Once a leader is elected, replication is straightforward. The client sends a command to the leader. The leader appends it to its local log, sends an AppendEntries RPC to every follower, and waits for a majority to acknowledge. Once acknowledged, the entry is committed: the leader applies it to its state machine and tells followers to do the same on the next heartbeat.
When to use Raft
- You need linearizable reads and writes across 3, 5, or 7 nodes — a strongly consistent metadata store, a configuration service, or a transaction coordinator.
- You can tolerate roughly 1 RTT per write (between the leader and its slowest majority follower).
- Crash-fault tolerance is enough — you control all nodes and don't need to defend against malicious peers.
- You want a small, well-specified algorithm with mature reference implementations (etcd, hashicorp/raft, tikv/raft-rs).
Raft is not a fit for cross-region hot paths where 100ms+ inter-region RTT is the dominant write latency, nor for anything that needs to scale horizontally on writes — there is exactly one leader. For those, layer Raft per shard or pick an AP store.
Raft vs Paxos vs Multi-Paxos vs Zab vs PBFT vs EPaxos
| Raft | Classic Paxos | Multi-Paxos | Zab | PBFT | EPaxos | |
|---|---|---|---|---|---|---|
| Leader model | Strong, single | None (per-decree) | Stable distinguished proposer | Strong, single | Rotating primary | Leaderless |
| RTTs per commit (steady state) | 1 | 2 | 1 | 1 | 2 (3 phases) | 1 fast / 2 slow |
| Failure model | Crash | Crash | Crash | Crash | Byzantine | Crash |
| Min nodes for f failures | 2f+1 | 2f+1 | 2f+1 | 2f+1 | 3f+1 | 2f+1 |
| Designed for understandability | Yes (explicit goal) | No | No | Partly | No | No |
| Membership change | Joint consensus, single-server | Not specified | Reconfiguration via decree | FastLeaderElection | View change | Configuration change |
| Production users | etcd, Consul, CockroachDB | (rarely shipped raw) | Chubby, Spanner, Megastore | ZooKeeper | Hyperledger, Tendermint | Research, some at scale |
Multi-Paxos and Raft converge on essentially the same steady-state behavior: a stable leader, one round-trip per commit. Raft's contribution is making the leader-election and log-matching rules explicit instead of leaving them as exercises for the implementer.
What Raft actually costs
In a healthy 5-node cluster with a stable leader, every client write costs roughly one round-trip from the leader to its slowest majority follower. If the leader's three closest followers reply in 5 ms, the commit takes 5 ms — even nodes 4 and 5 can be slow or down without delaying anything.

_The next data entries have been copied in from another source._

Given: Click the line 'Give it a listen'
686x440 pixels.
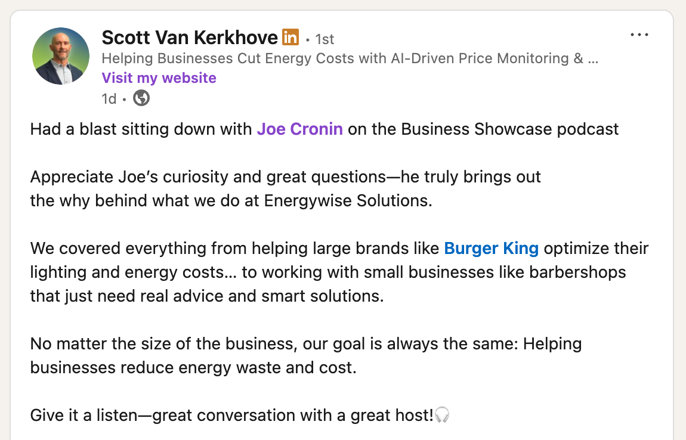Looking at the screenshot, I should 119,415.
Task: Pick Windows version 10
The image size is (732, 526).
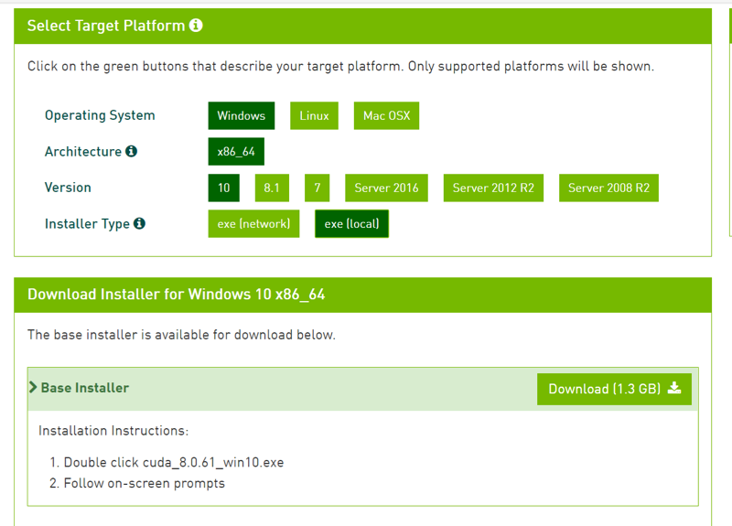Action: (x=223, y=188)
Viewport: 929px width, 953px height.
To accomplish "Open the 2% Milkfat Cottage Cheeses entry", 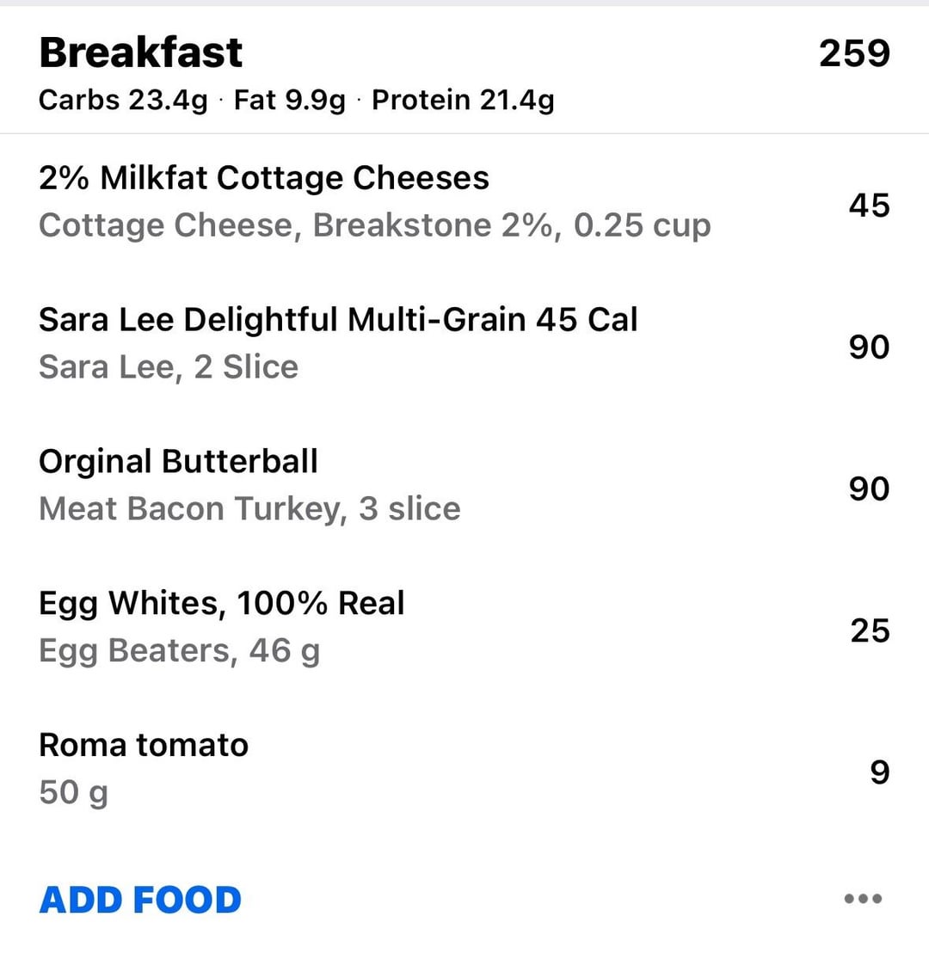I will (465, 203).
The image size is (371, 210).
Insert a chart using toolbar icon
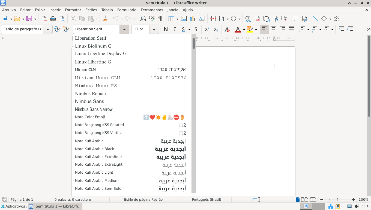193,19
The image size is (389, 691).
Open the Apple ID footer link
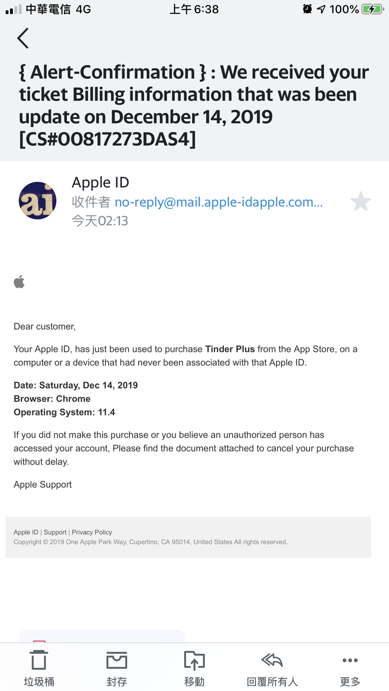pyautogui.click(x=26, y=532)
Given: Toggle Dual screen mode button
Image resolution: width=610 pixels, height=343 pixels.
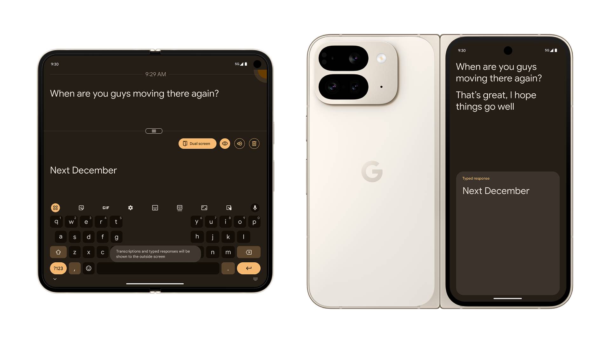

Leader election is the expensive case. When the current leader dies or partitions, every follower waits a randomized timeout (typically 150–300 ms). The first to time out becomes a candidate, increments the term, and starts a vote. If it wins, it sends an immediate heartbeat to suppress further candidates. If two candidates split the vote, both back off and retry — randomized timeouts make repeated splits exponentially unlikely. Election typically completes in 2–3 timeout intervals, so plan for sub-second unavailability per leader change.
Log replication scales linearly with the number of followers — the leader sends N AppendEntries RPCs in parallel, so the bottleneck is the leader's outbound bandwidth and the slowest majority. A 7-node cluster doesn't make commits faster, but it does let you tolerate 3 simultaneous failures instead of 2. The trade-off: quorum size grows from 3 to 4, so the leader waits for one more acknowledgement per write.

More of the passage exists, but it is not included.